■ Problem requirements: In the blog post below, how many years ago did the writer last coach?

■ Text for analysis:
___

Monday, November 3, 2008

I'll Huff and I'll Puff

I have a cancer vent from last weekend and an election vent.

A 60-year-old woman that Dori visited at VUMC earlier this fall died Friday. The aunt of a mom at our school, she was a breast cancer survivor and was battling blood cancer. After a visit to the ICU earlier this fall, she recovered then declined rapidly.

Sunday at church, our family saw a five-year-old girl we know who is battling blood cancer. Wearing a cap, she walked with her sister in communion line. She was smiling and looked beautiful, but the sight was a lot to process. The emotions I felt were nothing like what Dori experienced. I looked over as she buried her cries into her hands. The young girl's parents, who we know and think a lot of, smiled at me as they passed. I acknowledged them with a wink and pat.

Cancer deaths and family upheaval tick me off every time. I had to edit that sentence to clean it up, but I won't edit this next one. If cancer had nuts, it'd be tired of me kicking them. ... On to the one cheerier thing of the evening.

Basketball practice tonight was "awesome," according to my son. I thought it went fine, but I was glad to hear his recap. The first practice is always the most interesting. Things haven't changed since I coached 14 years ago: There's a cat-herding element to coaching eight- and nine-year-old boys. We seem to have a good group. Most listened and all worked on things we were "coaching up." I'm glad we're underway.

___

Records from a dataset
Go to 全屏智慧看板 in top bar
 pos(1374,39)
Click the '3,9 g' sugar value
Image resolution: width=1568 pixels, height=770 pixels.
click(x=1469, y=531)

___

■ Your solution: 14 years ago.